-- Opening Marker --

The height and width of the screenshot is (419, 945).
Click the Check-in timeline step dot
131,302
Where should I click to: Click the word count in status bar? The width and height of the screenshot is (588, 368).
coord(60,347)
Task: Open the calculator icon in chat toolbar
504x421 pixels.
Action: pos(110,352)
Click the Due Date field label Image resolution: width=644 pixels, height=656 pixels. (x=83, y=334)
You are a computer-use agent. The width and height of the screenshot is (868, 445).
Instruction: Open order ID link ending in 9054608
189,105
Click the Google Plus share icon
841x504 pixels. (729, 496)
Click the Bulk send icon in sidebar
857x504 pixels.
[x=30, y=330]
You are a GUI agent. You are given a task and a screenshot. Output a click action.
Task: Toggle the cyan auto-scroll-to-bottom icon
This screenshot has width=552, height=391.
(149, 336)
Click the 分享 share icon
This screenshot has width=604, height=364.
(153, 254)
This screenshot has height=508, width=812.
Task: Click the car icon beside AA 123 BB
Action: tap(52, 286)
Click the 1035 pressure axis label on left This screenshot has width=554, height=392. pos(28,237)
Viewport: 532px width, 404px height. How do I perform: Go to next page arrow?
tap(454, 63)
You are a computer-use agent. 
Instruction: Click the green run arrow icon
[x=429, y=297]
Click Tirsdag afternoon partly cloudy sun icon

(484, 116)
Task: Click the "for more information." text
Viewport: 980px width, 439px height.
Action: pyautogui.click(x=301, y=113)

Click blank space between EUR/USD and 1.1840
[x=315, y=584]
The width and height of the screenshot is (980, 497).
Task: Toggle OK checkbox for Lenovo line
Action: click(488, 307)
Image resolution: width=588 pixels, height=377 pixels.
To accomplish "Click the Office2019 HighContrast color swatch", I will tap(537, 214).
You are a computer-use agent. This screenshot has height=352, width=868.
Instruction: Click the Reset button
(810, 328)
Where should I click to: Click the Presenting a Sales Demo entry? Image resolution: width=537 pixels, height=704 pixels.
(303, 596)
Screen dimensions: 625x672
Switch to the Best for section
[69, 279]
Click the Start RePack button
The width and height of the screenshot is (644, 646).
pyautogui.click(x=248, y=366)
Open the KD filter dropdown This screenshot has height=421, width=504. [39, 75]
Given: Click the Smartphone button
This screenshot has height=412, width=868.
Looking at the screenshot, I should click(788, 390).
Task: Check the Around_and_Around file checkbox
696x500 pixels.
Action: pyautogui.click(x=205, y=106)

-- Closing Marker --

▸ **PROBLEM STATEMENT**
Report the number of lines in the listing above that hold the word "computer", and give no other text.

▸ **RESULT**
3